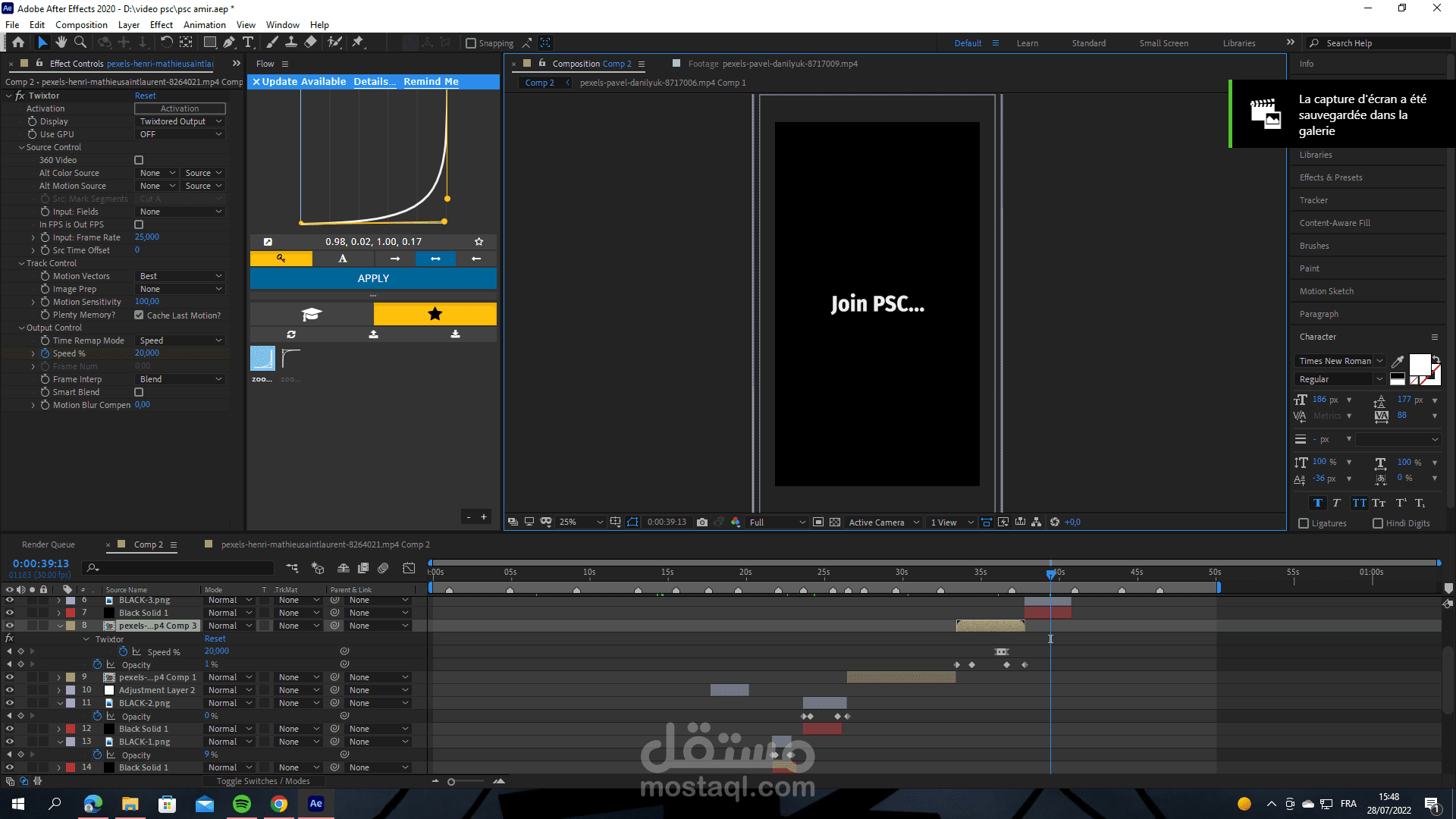
Task: Enable the Snapping checkbox
Action: (471, 43)
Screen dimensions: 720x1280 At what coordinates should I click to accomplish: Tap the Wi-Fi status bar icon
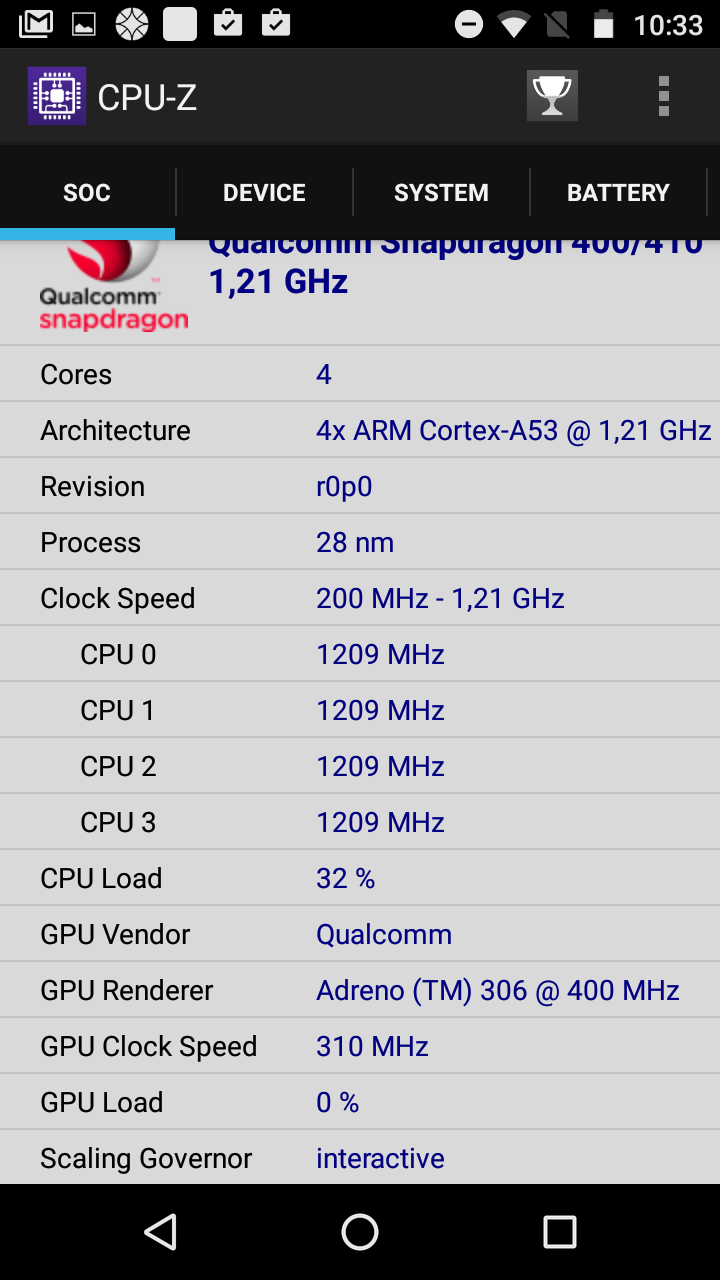(514, 24)
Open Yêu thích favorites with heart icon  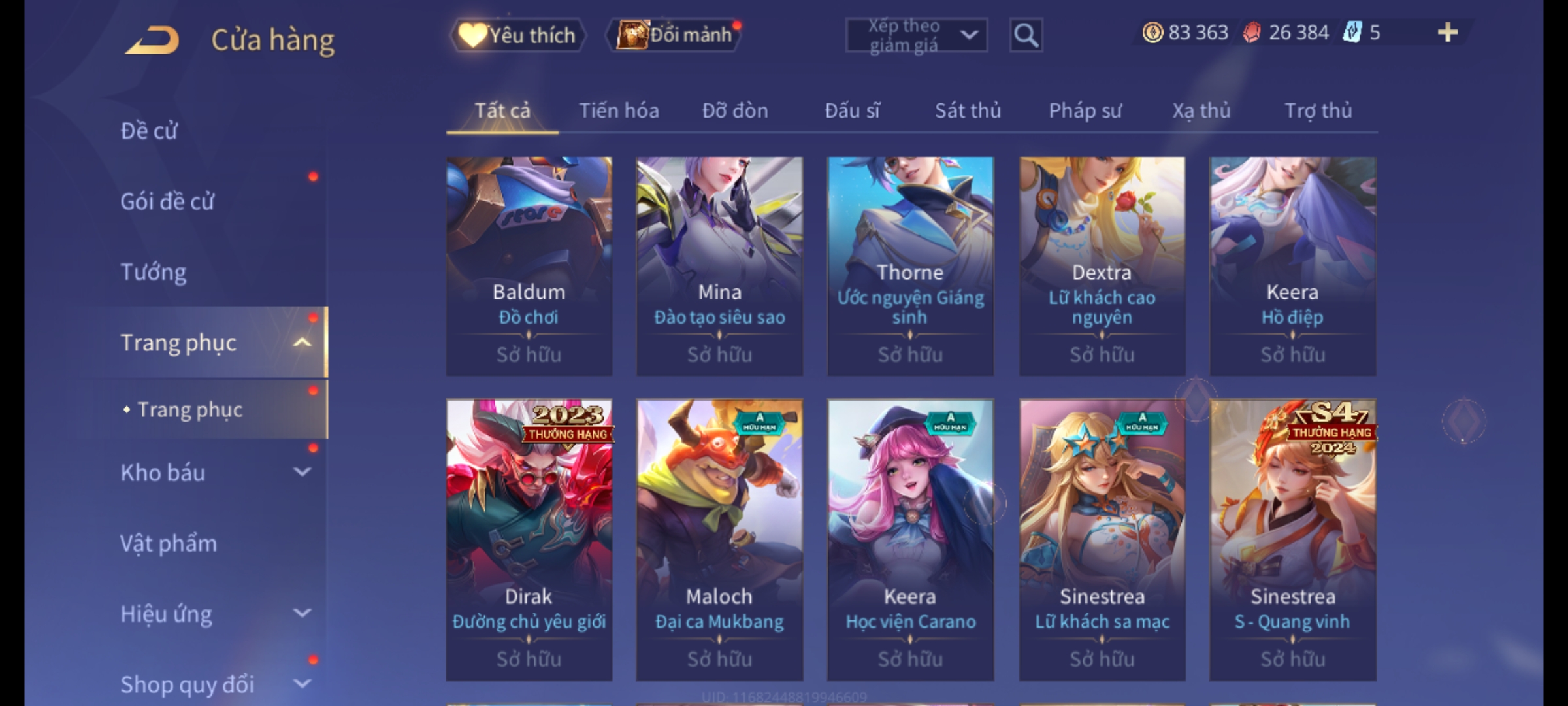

------------

Exercise instructions - Put the lines above into a JSON list of strings, starting with the line that contains "Screen dimensions: 720x1280" and continuing through the last line, both ends included. Give one string per line, skip blank lines, and leave out the pictures.

Answer to this exercise -
[
  "Screen dimensions: 720x1280 At what coordinates should I click to accomplish: Tap the Wi-Fi status bar icon",
  "(514, 24)",
  "Open Yêu thích favorites with heart icon  "
]